Aí vem a filosofia. Quando a gente anda a pé, se sente no direito sagrado de ocupar a rua e desafiar os carros (por que eles e não eu?). A calçada da rua do teatro é cheia de enormes árvores que ocupam toda a largura do passeio. Não dá para passar ali, de forma que temos de ir pelo asfalto mesmo. E os carros tem de esperar. Simples assim. Naquela rua - ao menos ali - são as pessoas que mandam. E o fato de o teatro ser de graça, iguala as pessoas. Está todo mundo em pé de igualde, de forma que ninguém se impõe ao outro com os arroubos de poder que o "eu paguei, então tenho o direito" faz subir à cabeça.

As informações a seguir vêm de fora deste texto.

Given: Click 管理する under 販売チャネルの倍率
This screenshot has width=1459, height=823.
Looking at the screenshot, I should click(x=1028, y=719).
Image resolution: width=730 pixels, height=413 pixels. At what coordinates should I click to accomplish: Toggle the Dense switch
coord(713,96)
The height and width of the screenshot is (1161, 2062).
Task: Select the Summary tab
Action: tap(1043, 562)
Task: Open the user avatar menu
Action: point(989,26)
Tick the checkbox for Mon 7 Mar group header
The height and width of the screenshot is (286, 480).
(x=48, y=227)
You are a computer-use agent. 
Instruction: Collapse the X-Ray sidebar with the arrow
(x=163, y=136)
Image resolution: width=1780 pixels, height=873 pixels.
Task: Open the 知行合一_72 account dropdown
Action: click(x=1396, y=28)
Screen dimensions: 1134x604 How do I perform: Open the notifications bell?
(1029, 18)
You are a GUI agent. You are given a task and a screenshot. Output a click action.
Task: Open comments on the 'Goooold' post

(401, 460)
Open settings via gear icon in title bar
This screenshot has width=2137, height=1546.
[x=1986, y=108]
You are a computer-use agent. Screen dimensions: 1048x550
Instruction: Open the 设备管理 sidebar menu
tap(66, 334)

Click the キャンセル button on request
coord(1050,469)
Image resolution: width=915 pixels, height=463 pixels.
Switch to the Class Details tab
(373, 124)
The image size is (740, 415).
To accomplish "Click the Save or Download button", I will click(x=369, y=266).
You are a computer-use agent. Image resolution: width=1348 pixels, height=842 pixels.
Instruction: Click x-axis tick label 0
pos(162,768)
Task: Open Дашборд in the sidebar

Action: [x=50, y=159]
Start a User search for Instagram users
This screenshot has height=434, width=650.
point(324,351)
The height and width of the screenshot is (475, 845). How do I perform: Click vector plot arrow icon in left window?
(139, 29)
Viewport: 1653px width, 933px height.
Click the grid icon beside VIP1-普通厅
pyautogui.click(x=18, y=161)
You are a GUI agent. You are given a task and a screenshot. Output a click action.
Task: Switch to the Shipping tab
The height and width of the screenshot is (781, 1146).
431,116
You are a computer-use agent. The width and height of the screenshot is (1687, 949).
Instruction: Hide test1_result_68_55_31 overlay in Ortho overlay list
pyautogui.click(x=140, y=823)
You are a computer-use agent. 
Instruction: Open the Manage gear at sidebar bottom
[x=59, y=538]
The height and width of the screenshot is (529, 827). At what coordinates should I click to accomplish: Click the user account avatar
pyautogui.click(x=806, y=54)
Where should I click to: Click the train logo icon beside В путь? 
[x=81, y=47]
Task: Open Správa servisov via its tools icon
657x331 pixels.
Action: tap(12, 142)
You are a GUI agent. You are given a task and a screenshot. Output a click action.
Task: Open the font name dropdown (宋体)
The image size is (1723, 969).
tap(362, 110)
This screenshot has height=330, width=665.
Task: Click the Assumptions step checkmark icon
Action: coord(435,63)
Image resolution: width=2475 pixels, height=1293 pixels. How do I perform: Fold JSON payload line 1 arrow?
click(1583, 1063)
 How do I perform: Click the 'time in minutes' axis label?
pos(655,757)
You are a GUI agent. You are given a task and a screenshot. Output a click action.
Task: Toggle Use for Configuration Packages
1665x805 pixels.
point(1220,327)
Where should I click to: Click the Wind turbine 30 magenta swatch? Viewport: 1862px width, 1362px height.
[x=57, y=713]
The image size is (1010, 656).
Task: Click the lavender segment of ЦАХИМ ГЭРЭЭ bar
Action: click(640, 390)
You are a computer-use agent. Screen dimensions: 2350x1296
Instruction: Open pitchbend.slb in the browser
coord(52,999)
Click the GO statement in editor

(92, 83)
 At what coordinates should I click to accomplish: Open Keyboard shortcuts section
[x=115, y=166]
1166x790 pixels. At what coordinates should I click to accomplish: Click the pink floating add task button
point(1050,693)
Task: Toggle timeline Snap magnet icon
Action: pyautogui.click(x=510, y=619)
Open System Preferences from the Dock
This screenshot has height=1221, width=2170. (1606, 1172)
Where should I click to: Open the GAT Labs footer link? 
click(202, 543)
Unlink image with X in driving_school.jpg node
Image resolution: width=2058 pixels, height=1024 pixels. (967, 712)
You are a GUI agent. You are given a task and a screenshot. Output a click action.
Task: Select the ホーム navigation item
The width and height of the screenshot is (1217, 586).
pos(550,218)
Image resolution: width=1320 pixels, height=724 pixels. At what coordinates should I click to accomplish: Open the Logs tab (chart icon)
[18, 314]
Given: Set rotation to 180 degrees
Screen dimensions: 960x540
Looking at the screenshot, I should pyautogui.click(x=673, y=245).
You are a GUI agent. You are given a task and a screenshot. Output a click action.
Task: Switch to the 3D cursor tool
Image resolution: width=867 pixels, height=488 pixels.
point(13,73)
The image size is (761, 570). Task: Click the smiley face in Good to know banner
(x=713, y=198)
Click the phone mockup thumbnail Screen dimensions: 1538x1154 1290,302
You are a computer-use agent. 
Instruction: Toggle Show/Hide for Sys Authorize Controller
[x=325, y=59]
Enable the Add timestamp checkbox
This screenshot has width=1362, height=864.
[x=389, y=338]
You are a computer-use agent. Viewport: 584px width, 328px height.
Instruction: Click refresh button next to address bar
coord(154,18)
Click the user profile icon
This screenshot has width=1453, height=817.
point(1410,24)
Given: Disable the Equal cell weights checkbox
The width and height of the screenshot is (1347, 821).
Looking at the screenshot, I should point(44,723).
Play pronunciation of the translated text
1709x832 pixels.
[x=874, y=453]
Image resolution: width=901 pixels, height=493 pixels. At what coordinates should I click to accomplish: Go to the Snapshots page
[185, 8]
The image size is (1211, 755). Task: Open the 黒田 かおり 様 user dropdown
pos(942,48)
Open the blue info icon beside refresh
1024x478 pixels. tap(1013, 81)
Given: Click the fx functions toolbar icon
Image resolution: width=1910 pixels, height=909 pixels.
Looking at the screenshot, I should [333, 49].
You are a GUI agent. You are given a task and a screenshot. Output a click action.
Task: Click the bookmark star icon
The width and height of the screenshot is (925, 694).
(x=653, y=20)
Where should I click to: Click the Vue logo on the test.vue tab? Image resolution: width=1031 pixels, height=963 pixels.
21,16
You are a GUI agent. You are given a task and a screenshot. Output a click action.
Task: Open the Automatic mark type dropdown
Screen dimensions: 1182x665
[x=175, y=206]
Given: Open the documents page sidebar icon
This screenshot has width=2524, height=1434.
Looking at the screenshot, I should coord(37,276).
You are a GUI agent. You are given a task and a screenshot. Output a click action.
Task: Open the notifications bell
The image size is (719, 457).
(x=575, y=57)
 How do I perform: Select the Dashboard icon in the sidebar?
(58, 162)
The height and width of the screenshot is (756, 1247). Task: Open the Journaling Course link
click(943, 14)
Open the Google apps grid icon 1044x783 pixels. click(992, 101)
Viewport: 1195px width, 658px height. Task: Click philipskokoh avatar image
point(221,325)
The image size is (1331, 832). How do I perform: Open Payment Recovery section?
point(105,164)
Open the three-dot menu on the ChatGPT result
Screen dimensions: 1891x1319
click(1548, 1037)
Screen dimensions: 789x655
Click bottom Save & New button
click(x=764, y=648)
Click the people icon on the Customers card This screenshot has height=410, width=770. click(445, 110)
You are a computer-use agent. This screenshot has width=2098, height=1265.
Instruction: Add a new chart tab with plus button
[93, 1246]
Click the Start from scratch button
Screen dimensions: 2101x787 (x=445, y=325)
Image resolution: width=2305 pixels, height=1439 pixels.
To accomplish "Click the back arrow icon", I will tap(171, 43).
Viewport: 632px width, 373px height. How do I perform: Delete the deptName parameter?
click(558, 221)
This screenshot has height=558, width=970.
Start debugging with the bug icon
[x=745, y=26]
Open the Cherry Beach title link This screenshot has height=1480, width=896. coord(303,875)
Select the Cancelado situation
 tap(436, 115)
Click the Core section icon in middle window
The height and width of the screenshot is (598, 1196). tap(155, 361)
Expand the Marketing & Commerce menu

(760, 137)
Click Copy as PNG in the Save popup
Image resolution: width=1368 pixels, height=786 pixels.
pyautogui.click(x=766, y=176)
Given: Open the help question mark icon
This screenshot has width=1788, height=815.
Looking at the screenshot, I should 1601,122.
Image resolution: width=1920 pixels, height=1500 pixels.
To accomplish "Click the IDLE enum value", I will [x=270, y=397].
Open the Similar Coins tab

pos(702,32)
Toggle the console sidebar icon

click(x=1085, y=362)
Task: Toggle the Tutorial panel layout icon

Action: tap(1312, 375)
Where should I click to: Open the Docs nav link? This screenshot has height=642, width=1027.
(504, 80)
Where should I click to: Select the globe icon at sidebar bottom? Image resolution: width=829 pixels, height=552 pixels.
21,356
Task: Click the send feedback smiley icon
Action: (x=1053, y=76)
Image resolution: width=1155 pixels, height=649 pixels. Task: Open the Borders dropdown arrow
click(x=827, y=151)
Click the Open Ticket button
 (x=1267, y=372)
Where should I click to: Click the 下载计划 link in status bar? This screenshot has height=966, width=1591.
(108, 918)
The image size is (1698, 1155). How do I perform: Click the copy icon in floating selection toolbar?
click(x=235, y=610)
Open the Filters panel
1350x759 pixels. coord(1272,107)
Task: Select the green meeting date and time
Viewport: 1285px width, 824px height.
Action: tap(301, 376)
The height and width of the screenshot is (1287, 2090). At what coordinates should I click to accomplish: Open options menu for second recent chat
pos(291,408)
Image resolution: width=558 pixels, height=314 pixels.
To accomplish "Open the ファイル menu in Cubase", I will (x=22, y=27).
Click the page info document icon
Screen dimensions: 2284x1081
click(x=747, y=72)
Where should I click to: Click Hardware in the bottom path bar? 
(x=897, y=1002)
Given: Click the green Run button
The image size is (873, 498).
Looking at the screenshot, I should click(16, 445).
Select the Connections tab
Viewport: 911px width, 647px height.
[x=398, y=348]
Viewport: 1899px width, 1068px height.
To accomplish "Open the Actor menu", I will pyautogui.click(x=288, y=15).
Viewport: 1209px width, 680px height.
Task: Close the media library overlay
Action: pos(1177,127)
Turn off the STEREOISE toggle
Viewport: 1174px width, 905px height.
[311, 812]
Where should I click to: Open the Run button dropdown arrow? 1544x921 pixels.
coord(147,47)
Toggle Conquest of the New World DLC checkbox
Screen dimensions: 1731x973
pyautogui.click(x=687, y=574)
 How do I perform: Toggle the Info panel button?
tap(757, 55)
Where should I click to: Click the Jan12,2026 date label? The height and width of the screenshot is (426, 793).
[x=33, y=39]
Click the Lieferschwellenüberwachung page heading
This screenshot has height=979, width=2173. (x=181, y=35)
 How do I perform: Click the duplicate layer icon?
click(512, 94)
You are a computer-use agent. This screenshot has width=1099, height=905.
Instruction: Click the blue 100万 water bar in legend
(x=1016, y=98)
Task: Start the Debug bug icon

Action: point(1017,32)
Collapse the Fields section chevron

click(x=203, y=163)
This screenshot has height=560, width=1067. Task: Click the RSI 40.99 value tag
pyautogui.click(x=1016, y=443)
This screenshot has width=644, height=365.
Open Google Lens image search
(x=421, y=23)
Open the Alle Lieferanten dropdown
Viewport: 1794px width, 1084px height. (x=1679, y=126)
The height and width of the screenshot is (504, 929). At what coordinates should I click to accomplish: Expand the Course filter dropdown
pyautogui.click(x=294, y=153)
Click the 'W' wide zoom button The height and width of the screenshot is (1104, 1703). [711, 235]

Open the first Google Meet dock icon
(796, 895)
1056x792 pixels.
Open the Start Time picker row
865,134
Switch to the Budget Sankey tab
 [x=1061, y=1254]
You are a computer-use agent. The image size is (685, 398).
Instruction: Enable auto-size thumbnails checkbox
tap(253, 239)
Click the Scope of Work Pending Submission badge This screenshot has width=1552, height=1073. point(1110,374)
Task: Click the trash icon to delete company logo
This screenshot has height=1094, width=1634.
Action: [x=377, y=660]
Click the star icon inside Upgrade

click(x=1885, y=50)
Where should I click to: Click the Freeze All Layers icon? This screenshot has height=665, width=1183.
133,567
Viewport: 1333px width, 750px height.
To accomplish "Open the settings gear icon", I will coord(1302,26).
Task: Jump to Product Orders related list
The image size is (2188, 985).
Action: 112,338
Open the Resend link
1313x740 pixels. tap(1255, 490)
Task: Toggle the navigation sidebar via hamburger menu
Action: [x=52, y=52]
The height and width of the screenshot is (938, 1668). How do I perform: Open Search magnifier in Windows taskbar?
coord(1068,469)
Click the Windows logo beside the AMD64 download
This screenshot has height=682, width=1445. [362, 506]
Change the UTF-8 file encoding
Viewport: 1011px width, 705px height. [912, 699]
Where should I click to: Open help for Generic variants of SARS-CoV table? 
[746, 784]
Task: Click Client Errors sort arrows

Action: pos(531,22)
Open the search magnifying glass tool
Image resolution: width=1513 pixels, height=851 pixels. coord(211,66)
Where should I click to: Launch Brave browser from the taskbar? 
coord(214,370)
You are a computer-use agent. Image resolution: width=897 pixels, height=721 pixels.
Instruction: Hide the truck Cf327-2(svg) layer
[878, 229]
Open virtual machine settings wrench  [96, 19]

Por fim, há a arte. Antes das peças, o teatro oferece uma oficina de confecção de máscaras, origamis, fantoches para teatro de sombras. De graça, à vontade, uma hora inteira para adultos e crianças brincarem de desenhar, pintar, recortar, colar e montar. Ou só ficar olhando, como eu fiz. Arte é um pouco como a literatura e faz a gente tratar dos grotescos, dos horríveis, dos malévolos, para chegar ao belo, ao surpreendente, ao mais humano. E assim, com espíritos elevados, crianças e adultos seguem para o espetáculo tão bonito. Jogos de projeção, humor, cores e luzes, um cenário lindo e uma história encantadora. De graça, que começa na hora marcada, e faz muito bem a todos ali.
Depois das palmas, caminhamos até a padaria, enfrentamos uma empadinha de frango, compramos o pão e o leite do café da manhã de amanhã e voltamos andando para casa, comentando a peça e a alegria de com tão pouco ficarmos tão contentes. O único esforço é seguir nadando contra a correnteza de que devemos ficar trancados em nossos bunkers eletrificados e com segurança 24h, porque São Paulo é uma cidade inóspita e perigosa, sem opção. Acho que ser do contra é um ser um tanto livre para dizer: essa cidade aí não me interessa, não me pertence, não a alimento. Minha cidade é outra e cabe tudo isso que falei, com direito a escolha. Ser marginal pode ser, portanto, uma decisão verdadeiramente delicada.
Texto mamão, do jeito que a gente gosta.